Rule #3: Carrying out the Plan
After all the work you’ve put into designing an algorithm to solve the problem, now comes a relatively easier part. As Polya puts it: “To devise a plan, to conceive the idea of the solution is not easy. It takes so much to succeed; formerly acquired knowledge, good mental habits, concentration upon the purpose, and one more thing: good luck. To carry out the plan is much easier; what we need is mainly patience.”
In Computer Science, besides a lot of patience, to carry out the plan one needs to know how to actually implement the proposed solution in a given programming language. In other words, this stage is about turning an algorithm into a program. According to Donald Knuth, “the word algorithm denotes an abstract method for computing some output from some input, while a program is an embodiment of a computation method in some language.”

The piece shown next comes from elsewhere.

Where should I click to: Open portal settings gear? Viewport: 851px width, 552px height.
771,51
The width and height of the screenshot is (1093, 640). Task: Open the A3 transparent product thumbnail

The question then becomes: given a specific algorithm, what are the skills one needs to have and the steps one needs to follow to implement the algorithm in a programming language of choice?
You need, of course, to know a programming language. It might sound obvious, but knowing a programming language – and knowing it well – in an invaluable skill. Get to know the syntax of a programming language, get to know the libraries available, how the library functions are called – what they get as input and what they return –, be able to write programs without looking online what parameters you need to pass to the library functions you are using. By mastering a programming language you will be able to turn algorithms into programs much more easily, faster, and elegantly. Besides, you will be able to prevent and identify errors in your programs more effectively.
Programming is an error-prone activity, and one needs to be prepared to identify and correct bugs throughout the whole process. Your algorithm might be flawless, but bugs can creep in when you try to implement an algorithm in a programming language.
Despite sounding old-fashioned, the best way to identify bugs in your code is by testing it extensively. Test each function you write, test how the functions interact with one another, test how the whole program behaves when you weave your functions together. Test not only the normal, expected inputs, but also the corner cases as well as how your program behaves when fed unexpected inputs.
Rule #4: Looking Back
Now you’ve finally made it. You’ve got an answer to your problem.
You began by gaining a thorough understanding of the problem, then designed an algorithm to solve it, and finally implemented your algorithm.
Now, you have to look back and examine your solution, look at what you have done, think about what worked and what didn’t. You can also evaluate possible ways to make your solution more general and analyze whether it can be applied to other problems. You can even think of ways to make your program more elegant, simpler, faster.
Maybe there is some little constraint you can leverage to speed up your program, or some little detail – that you now see at a glance – which will help you make your solution simpler. Take a moment, look back, and improve your solution.